→ Task to complete
Print only the lines from the top of the data through the line with "Home (511, 181)", both included, skipping every picture.

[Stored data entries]
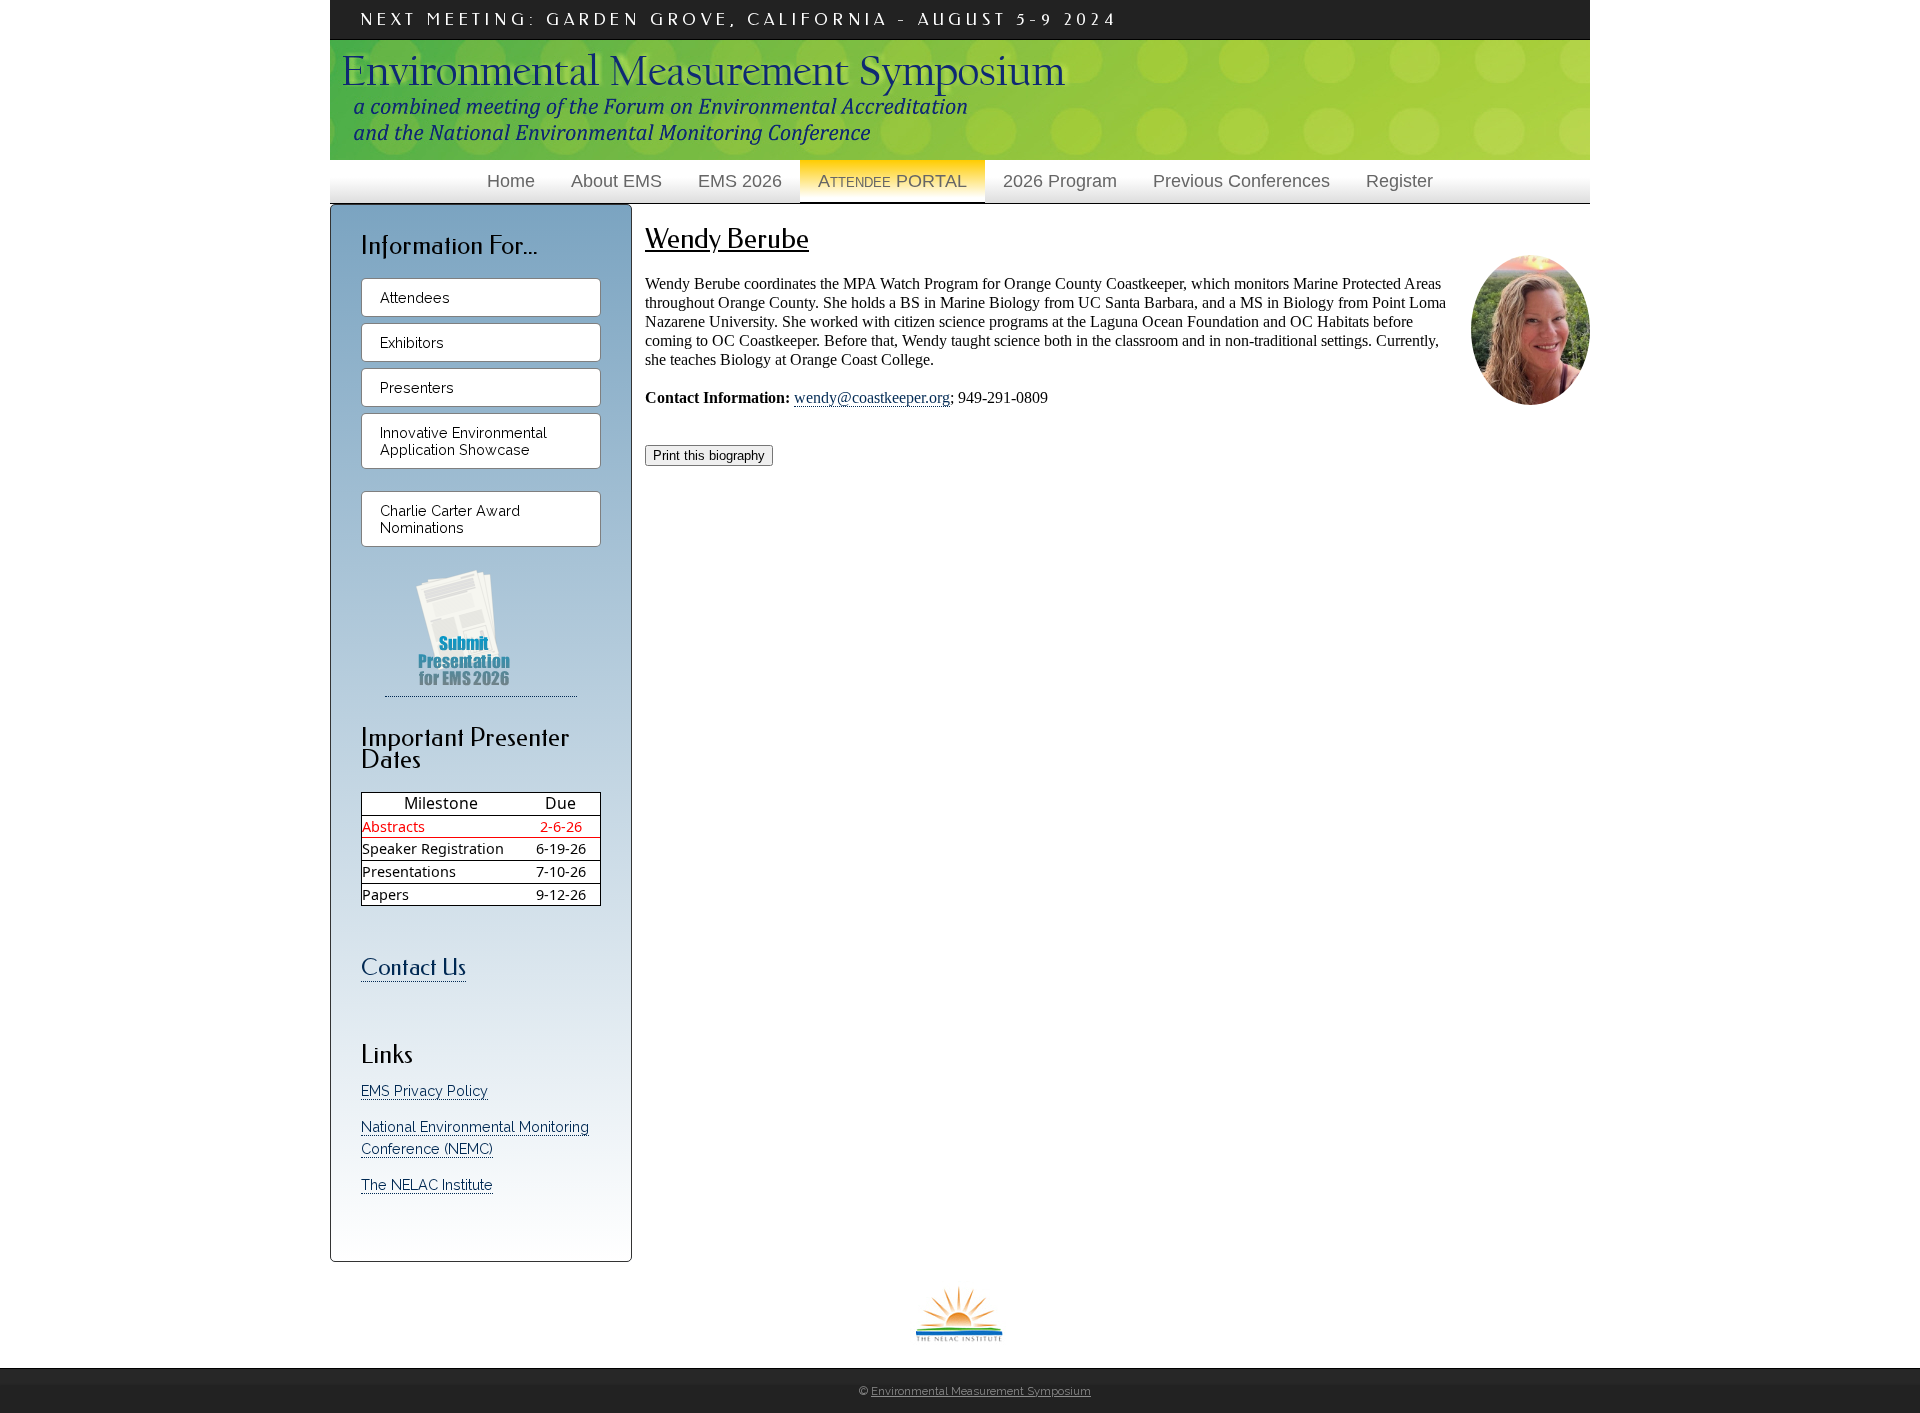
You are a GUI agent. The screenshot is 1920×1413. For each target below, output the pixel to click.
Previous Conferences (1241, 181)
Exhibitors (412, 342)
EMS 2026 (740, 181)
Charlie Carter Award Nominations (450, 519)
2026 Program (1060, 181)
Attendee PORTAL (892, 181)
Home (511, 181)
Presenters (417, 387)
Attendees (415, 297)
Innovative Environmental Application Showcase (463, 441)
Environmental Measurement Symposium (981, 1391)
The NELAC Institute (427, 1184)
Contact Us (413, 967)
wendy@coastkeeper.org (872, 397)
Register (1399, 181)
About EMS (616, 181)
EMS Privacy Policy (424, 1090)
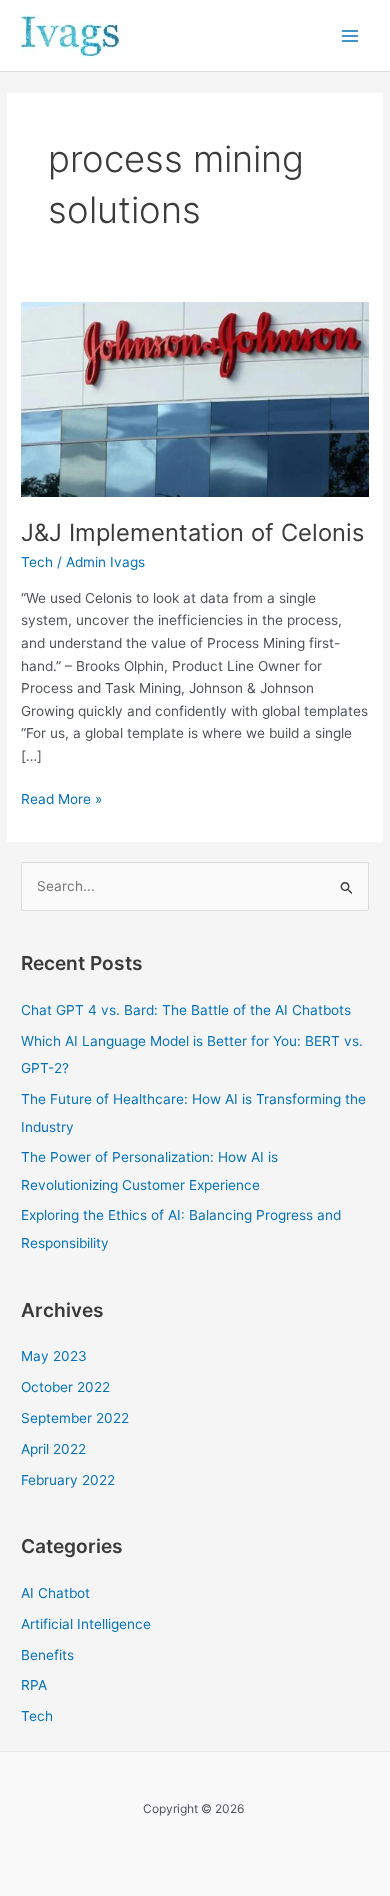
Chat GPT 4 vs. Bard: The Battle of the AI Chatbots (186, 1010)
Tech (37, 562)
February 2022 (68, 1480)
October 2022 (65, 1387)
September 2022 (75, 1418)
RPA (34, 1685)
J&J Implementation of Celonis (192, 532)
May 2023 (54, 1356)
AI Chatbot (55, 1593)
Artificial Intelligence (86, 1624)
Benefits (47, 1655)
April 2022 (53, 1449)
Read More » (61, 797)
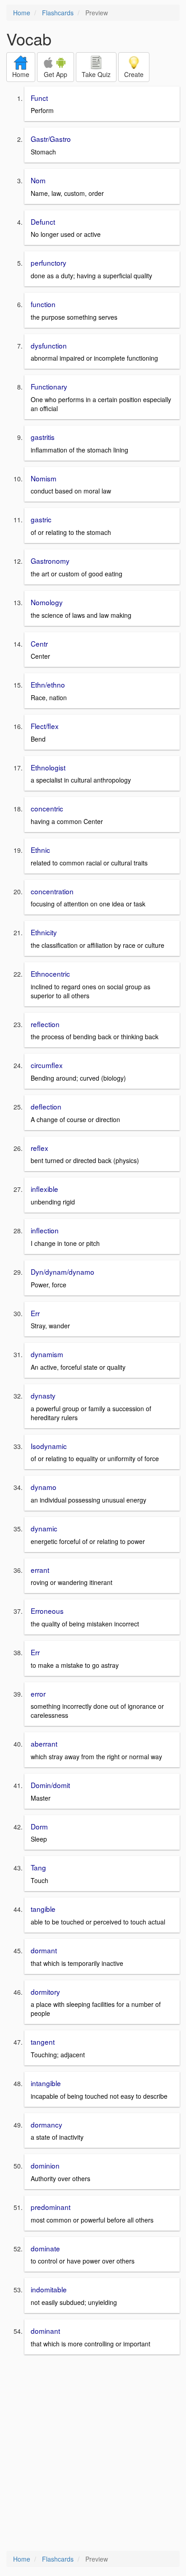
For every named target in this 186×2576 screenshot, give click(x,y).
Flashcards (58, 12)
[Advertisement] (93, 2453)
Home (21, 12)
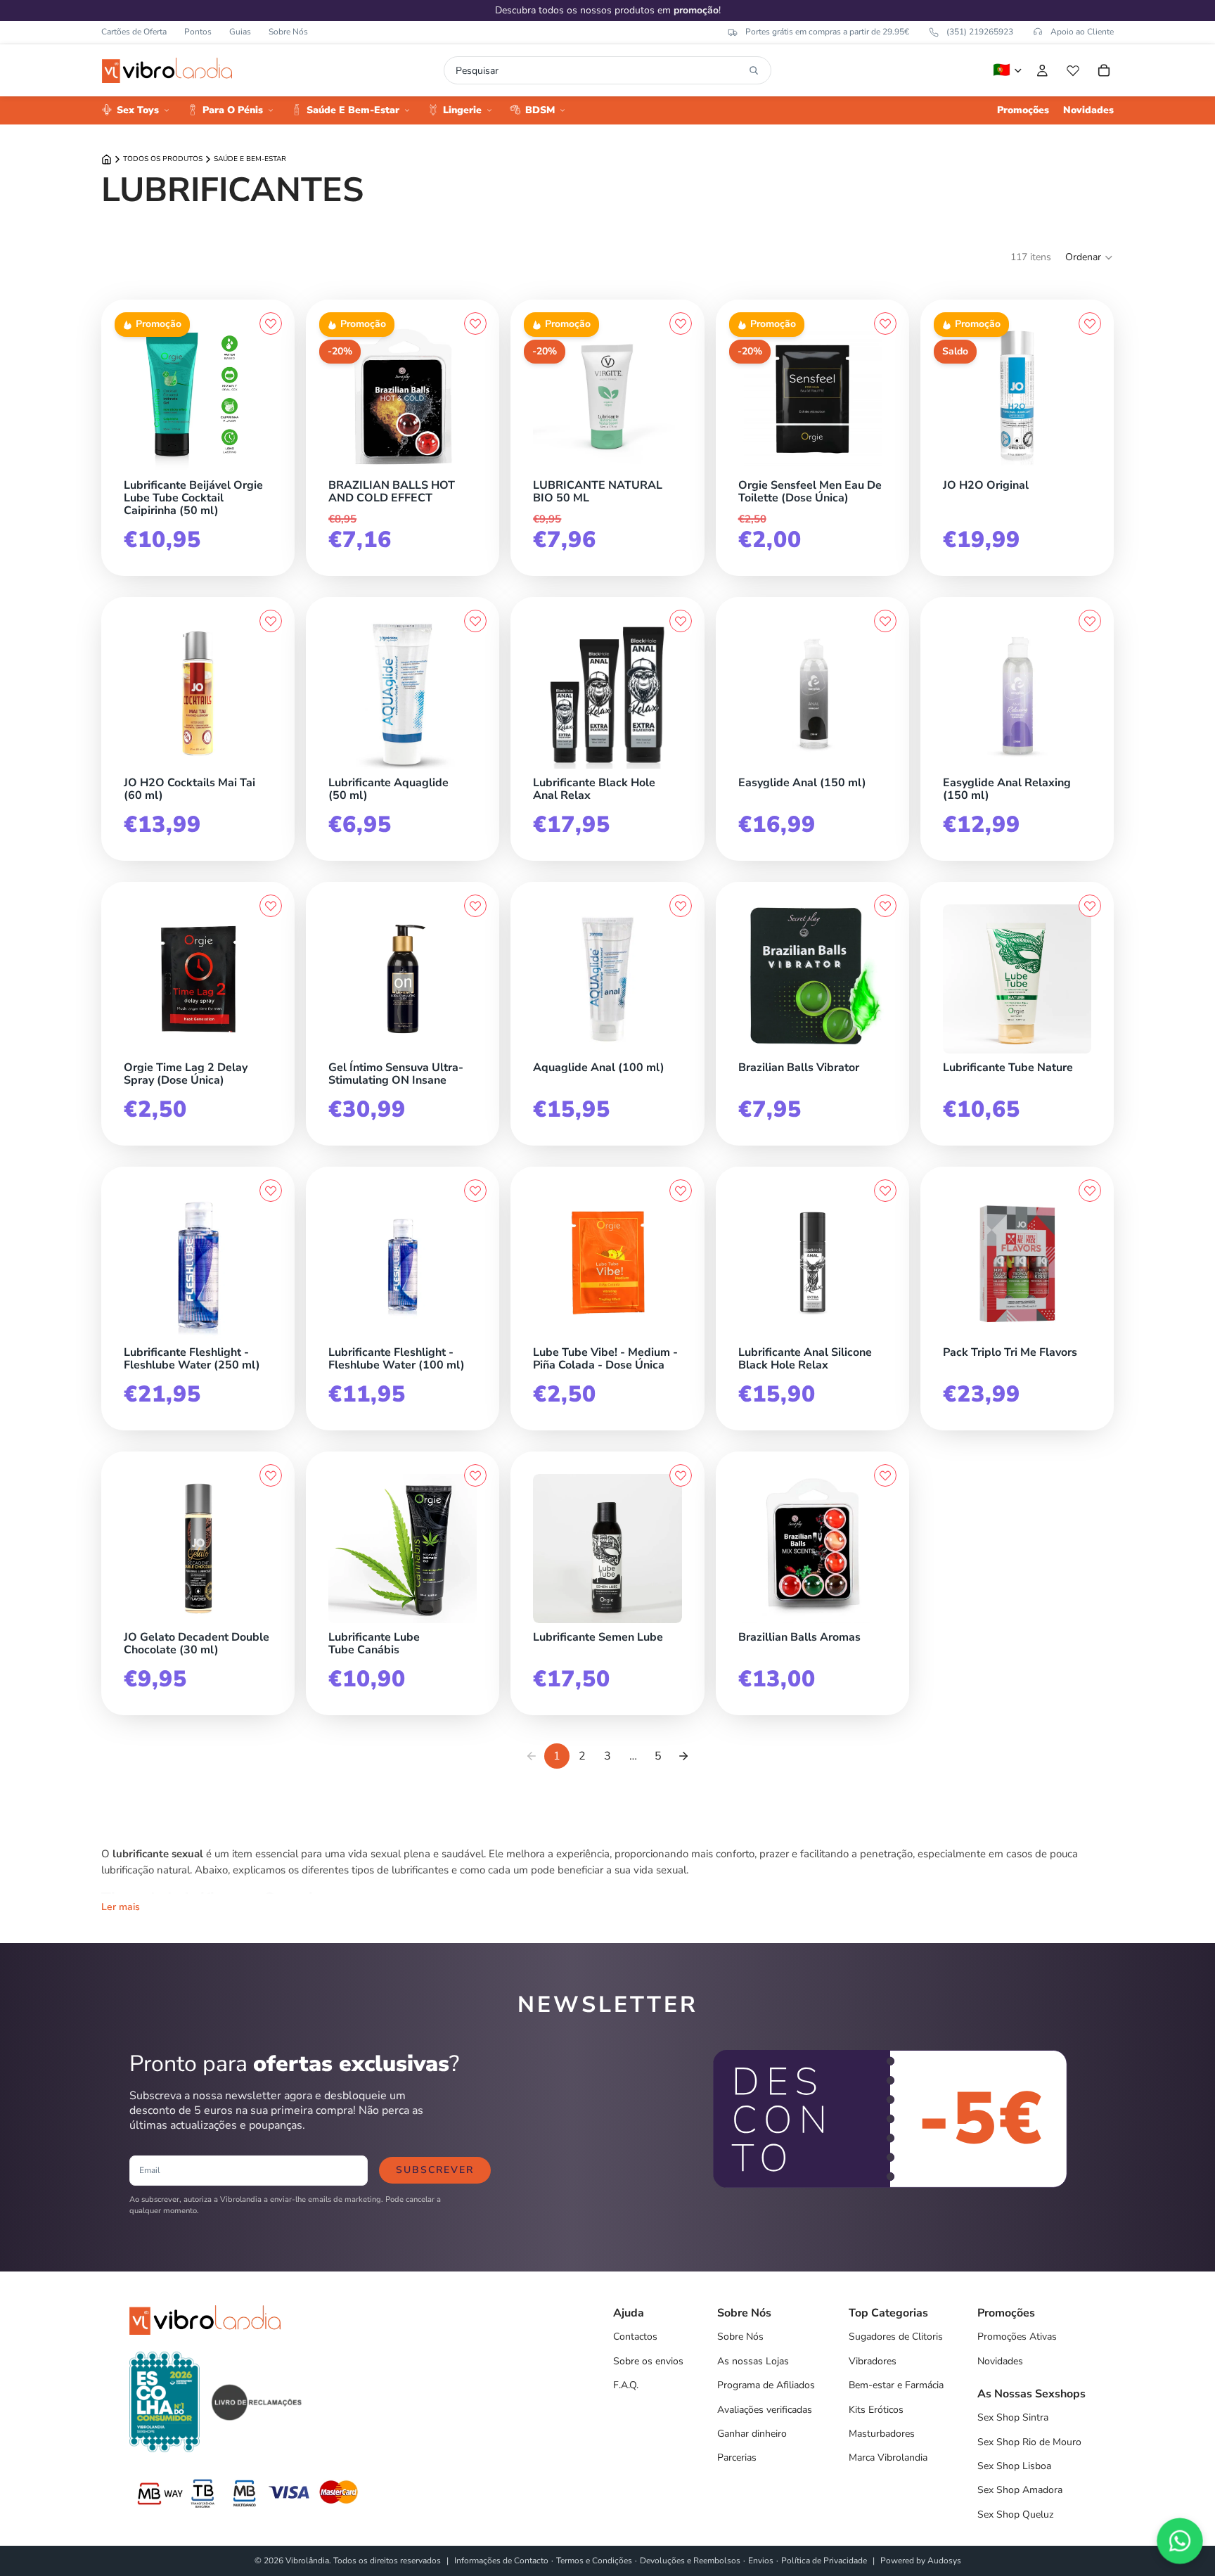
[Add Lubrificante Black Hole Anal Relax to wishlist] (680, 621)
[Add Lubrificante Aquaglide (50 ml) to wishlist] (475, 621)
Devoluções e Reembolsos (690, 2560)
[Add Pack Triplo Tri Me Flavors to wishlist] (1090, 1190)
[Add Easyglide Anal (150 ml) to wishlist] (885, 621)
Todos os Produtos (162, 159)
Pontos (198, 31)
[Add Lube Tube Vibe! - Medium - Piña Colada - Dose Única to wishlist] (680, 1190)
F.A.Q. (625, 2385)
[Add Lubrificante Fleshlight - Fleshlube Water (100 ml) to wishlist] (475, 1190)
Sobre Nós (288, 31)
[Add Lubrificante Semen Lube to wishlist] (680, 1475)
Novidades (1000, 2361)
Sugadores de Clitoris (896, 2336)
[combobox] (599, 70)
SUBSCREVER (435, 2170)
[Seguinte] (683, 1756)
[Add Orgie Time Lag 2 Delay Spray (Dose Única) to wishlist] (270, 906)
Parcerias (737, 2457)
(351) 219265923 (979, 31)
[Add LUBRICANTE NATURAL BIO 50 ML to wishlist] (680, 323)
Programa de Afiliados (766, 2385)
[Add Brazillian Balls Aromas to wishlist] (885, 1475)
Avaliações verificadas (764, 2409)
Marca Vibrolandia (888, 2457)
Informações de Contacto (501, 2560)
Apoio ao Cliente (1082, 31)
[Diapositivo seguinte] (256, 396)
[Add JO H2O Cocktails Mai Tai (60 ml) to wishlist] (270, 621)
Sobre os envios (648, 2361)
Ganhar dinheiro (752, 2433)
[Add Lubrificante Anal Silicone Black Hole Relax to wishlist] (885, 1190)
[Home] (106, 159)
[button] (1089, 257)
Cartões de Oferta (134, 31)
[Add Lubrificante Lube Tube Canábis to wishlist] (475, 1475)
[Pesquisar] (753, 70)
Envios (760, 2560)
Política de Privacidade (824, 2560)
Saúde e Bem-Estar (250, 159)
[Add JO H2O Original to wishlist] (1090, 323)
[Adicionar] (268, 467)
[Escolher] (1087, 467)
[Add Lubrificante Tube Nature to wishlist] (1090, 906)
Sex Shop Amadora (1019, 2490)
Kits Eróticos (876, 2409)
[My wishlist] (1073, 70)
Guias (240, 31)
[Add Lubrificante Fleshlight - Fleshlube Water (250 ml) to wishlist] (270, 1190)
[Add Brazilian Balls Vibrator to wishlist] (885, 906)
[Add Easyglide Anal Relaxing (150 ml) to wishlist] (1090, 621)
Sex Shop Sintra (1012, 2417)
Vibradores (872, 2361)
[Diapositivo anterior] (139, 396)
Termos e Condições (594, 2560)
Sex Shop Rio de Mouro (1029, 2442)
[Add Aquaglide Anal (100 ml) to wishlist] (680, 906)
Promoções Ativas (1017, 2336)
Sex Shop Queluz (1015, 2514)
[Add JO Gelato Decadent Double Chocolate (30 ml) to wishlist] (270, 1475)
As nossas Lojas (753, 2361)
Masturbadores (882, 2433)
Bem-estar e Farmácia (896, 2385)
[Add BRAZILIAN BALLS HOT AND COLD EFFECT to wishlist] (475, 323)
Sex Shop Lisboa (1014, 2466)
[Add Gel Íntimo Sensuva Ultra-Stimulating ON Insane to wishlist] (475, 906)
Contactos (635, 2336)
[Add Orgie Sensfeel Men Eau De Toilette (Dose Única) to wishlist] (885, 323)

→ Written answer
You are a GUI agent. The screenshot is 1920×1413. For each target below, output the pixel to click.
Previous Conferences (1241, 181)
Exhibitors (412, 342)
EMS 2026 (740, 181)
Charlie Carter Award Nominations (450, 519)
2026 Program (1060, 181)
Attendee PORTAL (892, 181)
Home (511, 181)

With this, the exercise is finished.